0

i am working on a project where i have a raw data that i need to extract from each txt file (around 300 000) only once and move to another batch of 300 000 files. And there for i need to open each txt file one after the other in a effetion way posible to minimize the time of this process. I'm using open() but it can take up to 10-15 min for avg 160 000 txt files no more than 600 bytes each.

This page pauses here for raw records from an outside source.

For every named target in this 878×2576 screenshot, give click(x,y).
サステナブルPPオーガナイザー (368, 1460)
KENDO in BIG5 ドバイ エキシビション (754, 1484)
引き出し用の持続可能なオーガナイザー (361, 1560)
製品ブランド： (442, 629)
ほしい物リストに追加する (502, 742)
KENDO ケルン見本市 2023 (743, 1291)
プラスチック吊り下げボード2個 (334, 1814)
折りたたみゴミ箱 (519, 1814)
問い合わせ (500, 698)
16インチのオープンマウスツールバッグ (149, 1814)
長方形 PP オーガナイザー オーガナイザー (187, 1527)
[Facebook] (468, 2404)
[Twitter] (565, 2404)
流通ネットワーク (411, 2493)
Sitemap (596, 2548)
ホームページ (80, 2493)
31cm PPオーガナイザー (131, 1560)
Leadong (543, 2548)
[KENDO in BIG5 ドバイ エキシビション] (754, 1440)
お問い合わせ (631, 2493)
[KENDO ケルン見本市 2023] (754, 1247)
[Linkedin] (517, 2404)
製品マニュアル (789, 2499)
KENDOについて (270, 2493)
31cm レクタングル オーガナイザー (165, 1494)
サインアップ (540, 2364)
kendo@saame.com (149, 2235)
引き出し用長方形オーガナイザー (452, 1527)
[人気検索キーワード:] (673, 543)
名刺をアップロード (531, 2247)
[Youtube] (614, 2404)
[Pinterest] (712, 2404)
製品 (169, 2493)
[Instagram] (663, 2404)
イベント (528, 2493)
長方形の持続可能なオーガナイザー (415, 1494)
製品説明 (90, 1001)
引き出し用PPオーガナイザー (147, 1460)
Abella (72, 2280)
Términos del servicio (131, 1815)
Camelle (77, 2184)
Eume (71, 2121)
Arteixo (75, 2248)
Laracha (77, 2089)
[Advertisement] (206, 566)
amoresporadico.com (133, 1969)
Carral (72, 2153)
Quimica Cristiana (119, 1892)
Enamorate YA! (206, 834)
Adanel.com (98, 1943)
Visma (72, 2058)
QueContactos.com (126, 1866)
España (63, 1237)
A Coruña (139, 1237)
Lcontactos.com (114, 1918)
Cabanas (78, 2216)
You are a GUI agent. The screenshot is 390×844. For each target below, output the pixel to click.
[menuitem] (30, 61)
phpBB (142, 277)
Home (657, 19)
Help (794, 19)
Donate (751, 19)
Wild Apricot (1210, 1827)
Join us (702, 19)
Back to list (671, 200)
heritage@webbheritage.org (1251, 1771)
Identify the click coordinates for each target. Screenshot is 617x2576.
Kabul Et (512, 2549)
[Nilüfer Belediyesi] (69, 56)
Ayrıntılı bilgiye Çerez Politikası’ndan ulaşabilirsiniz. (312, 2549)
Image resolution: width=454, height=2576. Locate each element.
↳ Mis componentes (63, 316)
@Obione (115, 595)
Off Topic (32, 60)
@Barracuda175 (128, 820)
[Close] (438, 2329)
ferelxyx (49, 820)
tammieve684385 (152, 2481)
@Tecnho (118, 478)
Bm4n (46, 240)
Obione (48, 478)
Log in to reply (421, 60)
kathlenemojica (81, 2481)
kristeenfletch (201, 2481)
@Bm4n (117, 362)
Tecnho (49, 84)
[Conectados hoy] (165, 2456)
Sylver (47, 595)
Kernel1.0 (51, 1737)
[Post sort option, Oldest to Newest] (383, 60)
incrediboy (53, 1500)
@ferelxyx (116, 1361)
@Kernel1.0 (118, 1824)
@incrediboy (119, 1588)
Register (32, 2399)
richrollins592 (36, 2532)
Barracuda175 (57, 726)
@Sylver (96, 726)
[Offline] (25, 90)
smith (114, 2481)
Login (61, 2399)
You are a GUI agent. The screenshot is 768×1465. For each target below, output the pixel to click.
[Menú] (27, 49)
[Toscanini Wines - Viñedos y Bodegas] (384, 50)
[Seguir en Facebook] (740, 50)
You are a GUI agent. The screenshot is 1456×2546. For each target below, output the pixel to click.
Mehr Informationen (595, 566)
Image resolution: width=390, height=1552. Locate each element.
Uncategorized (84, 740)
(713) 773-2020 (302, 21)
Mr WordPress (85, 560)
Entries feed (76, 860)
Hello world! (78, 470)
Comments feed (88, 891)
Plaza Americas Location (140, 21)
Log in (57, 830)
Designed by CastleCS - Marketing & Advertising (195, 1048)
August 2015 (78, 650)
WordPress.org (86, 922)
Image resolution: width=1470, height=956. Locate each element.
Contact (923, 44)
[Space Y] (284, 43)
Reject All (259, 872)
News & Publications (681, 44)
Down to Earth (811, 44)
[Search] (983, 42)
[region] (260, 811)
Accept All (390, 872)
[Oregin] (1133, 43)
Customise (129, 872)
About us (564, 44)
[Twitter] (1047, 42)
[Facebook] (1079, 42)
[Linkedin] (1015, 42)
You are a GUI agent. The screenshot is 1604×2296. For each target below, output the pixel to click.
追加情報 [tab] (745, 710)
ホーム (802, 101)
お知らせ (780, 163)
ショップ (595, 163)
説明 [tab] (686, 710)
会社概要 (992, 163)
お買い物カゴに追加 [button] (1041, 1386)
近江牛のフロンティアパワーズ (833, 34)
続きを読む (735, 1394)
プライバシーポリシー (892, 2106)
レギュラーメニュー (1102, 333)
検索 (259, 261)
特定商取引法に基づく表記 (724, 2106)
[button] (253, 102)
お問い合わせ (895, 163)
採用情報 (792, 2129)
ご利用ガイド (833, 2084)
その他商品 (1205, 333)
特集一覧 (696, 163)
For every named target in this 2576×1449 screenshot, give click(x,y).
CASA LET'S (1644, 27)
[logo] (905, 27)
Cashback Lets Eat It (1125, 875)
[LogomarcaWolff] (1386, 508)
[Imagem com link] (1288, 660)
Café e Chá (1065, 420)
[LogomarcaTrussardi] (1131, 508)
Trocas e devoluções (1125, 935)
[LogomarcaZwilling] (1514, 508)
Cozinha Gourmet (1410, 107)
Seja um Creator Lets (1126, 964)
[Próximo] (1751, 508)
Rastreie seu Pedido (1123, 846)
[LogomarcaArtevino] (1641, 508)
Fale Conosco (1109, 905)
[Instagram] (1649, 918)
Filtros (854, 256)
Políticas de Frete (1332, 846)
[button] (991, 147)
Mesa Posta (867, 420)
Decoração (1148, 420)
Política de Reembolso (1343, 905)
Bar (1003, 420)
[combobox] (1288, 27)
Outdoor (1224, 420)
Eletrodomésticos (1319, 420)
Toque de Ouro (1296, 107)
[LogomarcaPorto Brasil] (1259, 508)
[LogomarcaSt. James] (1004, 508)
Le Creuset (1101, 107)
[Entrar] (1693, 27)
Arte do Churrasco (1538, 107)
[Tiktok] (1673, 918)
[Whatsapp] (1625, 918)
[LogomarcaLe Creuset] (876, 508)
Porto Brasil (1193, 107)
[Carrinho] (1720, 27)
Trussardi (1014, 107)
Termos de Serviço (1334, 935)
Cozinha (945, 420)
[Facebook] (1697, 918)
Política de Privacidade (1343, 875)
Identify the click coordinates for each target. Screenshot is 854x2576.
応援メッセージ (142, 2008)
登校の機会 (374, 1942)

Thank you for your time :)

for filename in os.listdir("folder1"):

    with open(os.path.join("folder1", filename), 'r') as f:
        text = f.read()
        text = re.findall(r'\w+', text)
        index = 0

        while index < len(text):
            if text[index] == "P1":
                function1(text)

            elif text[index] == "T1":
                function2(text)

            index += 1
  • You can use the multiprocessing library in python to split the work up between CPU cores. [Multiprocessing Library](https://docs.python.org/3/library/multiprocessing.html). If you need to maintain concurrency, you can also explore [Threading](https://docs.python.org/3/library/threading.html) – Lateralus Oct 12 '22 at 12:22
  • 2
    @Lateralus: chances are that this will slow down the whole process due to simultaneous disk accesses. –  Oct 12 '22 at 12:23
  • @YvesDaoust Hii, thank you for your answer. I am using an SSD already and a intel core i5 – Youssef Sabaa Oct 12 '22 at 12:33
  • Here is a link to similar question resolved using multiprocessing: https://stackoverflow.com/a/36590187/10151980 – Lateralus Oct 12 '22 at 12:59

0 Answers0